Une aberration de plus dans un monde qui ne tourne plus rond. Mais la demande comme une prise de conscience ravive l’intérêt pour ces plantes cosmétiques, alimentaires et médicinales ; ces mauvaises herbes qui soignent et participent au bien-être.

"La demande en plantes sauvages est en plein essor avec la prise de conscience de manger et de se soigner sain alors nous devons préserver les ressources. Nous comptons une centaine d’adhérents et il y en a autant qui ont fait leur demande car beaucoup de gens, au mitan de leur vie, souvent des cadres, souhaitent trouver un sens à leur vie." Mickaël, membre de l'Association française des professionnels de la cueillette des plantes sauvages
 

« La montagne sera toujours une terre de refuge », assure-t-il convaincu face au chaos. Changer le rapport à la nature, rendre fertile les sols, la terre nourricière, ce n’est pas une mince affaire. Sur ces terres mirifiques et bucoliques, les cueilleurs n’ont que l’allure du poète.

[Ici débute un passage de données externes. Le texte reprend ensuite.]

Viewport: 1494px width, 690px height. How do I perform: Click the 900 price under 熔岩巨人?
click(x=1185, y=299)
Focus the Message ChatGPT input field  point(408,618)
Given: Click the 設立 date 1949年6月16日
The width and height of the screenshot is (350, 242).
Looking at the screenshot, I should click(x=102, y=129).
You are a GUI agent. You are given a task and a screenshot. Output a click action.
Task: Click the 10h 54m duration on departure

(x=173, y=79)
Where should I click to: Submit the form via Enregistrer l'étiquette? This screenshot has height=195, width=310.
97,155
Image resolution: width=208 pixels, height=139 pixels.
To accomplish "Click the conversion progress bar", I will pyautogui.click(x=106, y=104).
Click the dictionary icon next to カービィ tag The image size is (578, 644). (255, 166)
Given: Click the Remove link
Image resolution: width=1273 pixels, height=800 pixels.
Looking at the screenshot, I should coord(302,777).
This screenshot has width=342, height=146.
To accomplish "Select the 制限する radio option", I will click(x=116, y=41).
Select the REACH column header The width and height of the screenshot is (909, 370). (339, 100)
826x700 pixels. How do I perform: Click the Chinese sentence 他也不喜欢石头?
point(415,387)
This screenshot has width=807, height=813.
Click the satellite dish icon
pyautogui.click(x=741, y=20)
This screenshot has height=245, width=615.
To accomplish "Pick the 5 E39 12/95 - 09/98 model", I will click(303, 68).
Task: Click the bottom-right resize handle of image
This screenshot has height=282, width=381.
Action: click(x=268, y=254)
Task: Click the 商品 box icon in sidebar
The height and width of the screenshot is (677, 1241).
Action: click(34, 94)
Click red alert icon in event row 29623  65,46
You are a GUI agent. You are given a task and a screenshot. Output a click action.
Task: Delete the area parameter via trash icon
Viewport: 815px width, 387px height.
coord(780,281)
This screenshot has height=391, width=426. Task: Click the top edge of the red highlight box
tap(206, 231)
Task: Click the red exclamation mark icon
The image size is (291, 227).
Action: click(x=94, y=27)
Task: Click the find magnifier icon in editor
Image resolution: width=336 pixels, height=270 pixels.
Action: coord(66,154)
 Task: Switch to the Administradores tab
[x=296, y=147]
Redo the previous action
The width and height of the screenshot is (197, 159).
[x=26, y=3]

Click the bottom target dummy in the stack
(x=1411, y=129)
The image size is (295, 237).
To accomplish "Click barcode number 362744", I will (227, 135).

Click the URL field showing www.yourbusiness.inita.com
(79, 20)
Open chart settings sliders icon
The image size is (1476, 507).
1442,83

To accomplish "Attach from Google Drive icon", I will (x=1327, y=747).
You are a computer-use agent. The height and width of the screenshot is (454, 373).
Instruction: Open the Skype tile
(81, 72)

Ils connaissent le nom des plantes en ramassant et leurs vertus en cheminant. Les pieds sur terre pour savoir mieux que quiconque l’intérêt de sauver notre humanité. Autour de la besace aux odeurs enivrantes, les insectes rendent la musique entêtante. La vie est là, bien réelle. Elle fourmille, saute et bourdonne.

Après l’effort, vient l’heure du pique-nique. Emile fait goûter « son mescladis à base d’eau gazeuse d’Aubrac, gentiane et cassis », Michaël apporte ses patates du jardin et biscuits de sa compagne, Natacha et Iwan leurs melons. Tout est fait maison puisque celle-ci est leur jardin. Le nôtre. Sous nos pas. La Terre. Et le paradis à l’intérieur.